Former Board of Education member to prioritize “budget equity”
After Tishaura O. Jones was inaugurated as mayor, Adam Layne was sworn in as treasurer to fill her former governmental position. Layne’s roots are in the education system: His first job out of college was as a St. Louis Public Schools educator with Teach for America, and he has spent the past two years serving on the SLPS Board of Education—becoming, in fact, the only young Black man on the board.
At the Board of Education meeting on the night of April 27, Layne gave a farewell address—having just driven back from a meeting in Jefferson City earlier that day. St. Louis Public Schools bylaws state that any member of the Board of Education may not serve in any other elected office, so Layne was handing in his resignation.
“One of the many narratives before I joined the board was that people didn’t show up for the school district,” he said in his closing remarks, noting that that narrative has begun to change. “I think that I’ve seen, over the last few years, with us regaining local control, and us having conversations around how we reimagine our schools and closures and consolidations … that the people of St. Louis have showed up.”
His replacement, too, will be chosen by Mayor Jones. But Layne hopes to stay involved in the school board through participation in the Budget Equity Committee, which he helped found. This committee, which handles questions of resource allocation through an equity lens and presents recommendations to the board, includes members from all facets of the St. Louis community, not just members of the board itself.
“What this committee is going to explore is okay, what is our budget, what is our definition of budget equity, and where are some recommendations we can make moving forward to have a more equitably funded district?” Layne explained. “Because based on the real needs, we have different challenges that are faced by different demographics throughout our district.”
He’s also bringing his knowledge from the Board of Education into the Treasurer’s office in less direct ways: “A sound knowledge of Robert’s Rules,” he joked, is going to be helpful. But more seriously, he added, “an understanding of how different political systems interact … larger and also hyperlocal political systems,” is something that he hopes to bring to the position as new overseer of the city’s finances.

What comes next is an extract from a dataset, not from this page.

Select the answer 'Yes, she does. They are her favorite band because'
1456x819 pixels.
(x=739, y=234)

“We have in my time here in St. Louis, as a whole, kind of ignored education in the city,” he said. “I know positionality on the ballot is not the most important thing. But Board of Ed candidates are always the last thing on the ballot, the least talked about outside of people who are heavily involved in the school system.” That percentage of people that are heavily involved in the school system is low, too: There was only a 28% turnout in the school board elections last month.
Layne described the city’s schools as being stuck in a “tug of war” between different powers—neighborhood development, school enrollment and school funding choices being passed back and forth between aldermen, the board of education, the city’s government and private interests. He plans to begin to serve as a bridge and encourage funding equity in the city. In order to do so, Layne says, he will meet with “every alderperson individually” to discuss funding equity issues in their wards.

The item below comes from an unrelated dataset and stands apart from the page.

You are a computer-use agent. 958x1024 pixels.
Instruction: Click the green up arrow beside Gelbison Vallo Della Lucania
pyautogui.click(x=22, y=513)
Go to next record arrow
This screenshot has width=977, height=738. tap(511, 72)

Layne is also interested in expanding the work of the city’s Office of Financial Empowerment, which offers financial literacy education and the college-savings program College Kids, which provides every child going through St. Louis Public Schools with a bank account with $50 in it to start their college savings journey. In all this, he stressed, he will be working “in close partnership” with Mayor Jones, who also made equity issues a large part of her campaign platform.
His focus in this regard is on improving financial literacy to break the cycle of poverty. “I say this all the time: it’s not only important for the city to have its finances in order, we also need to make sure that the citizens of the city have their finances in order. And that is all with the goal of making sure that the most marginalized in our city are able to be financially self-sufficient; that we can break that cycle of poverty.”